Tapi toh ternyata tinggal itu berbeda dengan singgah.
***
Kamu jelas tahu bahwa Surabaya yang sekarang sudah melesat jauh dari gambaran Pramoedya Ananta Toer dalam Bumi Manusia atau Idrus dalam Surabaya. Tapi tak begitu jauh sih dari gambaran Hamka dalam Tuan Direktur.
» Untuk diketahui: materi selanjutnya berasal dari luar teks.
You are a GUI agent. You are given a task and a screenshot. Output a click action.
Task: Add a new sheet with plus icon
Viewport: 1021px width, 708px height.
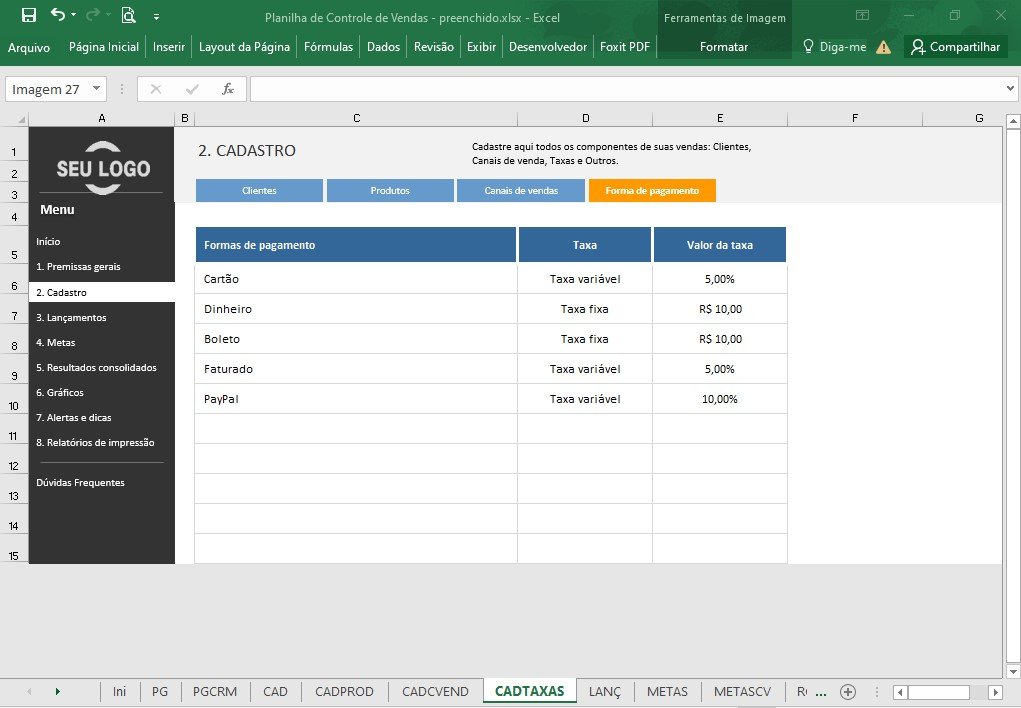pyautogui.click(x=847, y=692)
Jika kamu menganggap bahwa Surabaya hari ini adalah deretan mal dan deru kendaraan yang memekakkan telinga selama 24 jam, kamu tidak salah. Jika kamu menganggap Surabaya adalah tempat orang-orang begitu keras bekerja dari Senin sampai Jumat kemudian menghabiskan akhir pekan berjubel di pusat perbelanjaan, kamu juga tidak salah. Jika kamu menganggap bahwa gambaran Surabaya tak jauh-jauh dari lirik-lirik lagu Silampukau: tanah lapang yang berganti gedung-gedung tinggi, kota yang menghisap habis impian hidup seseorang, suasana malamnya yang jahanam, kamu juga bener banget. Juga, kalau kamu menganggap bahwa jalanan Surabaya membuat seorang gadis (yang belum begitu tegen mengendarai motor) tak berani melenggang santai, kamu seratus persen bener.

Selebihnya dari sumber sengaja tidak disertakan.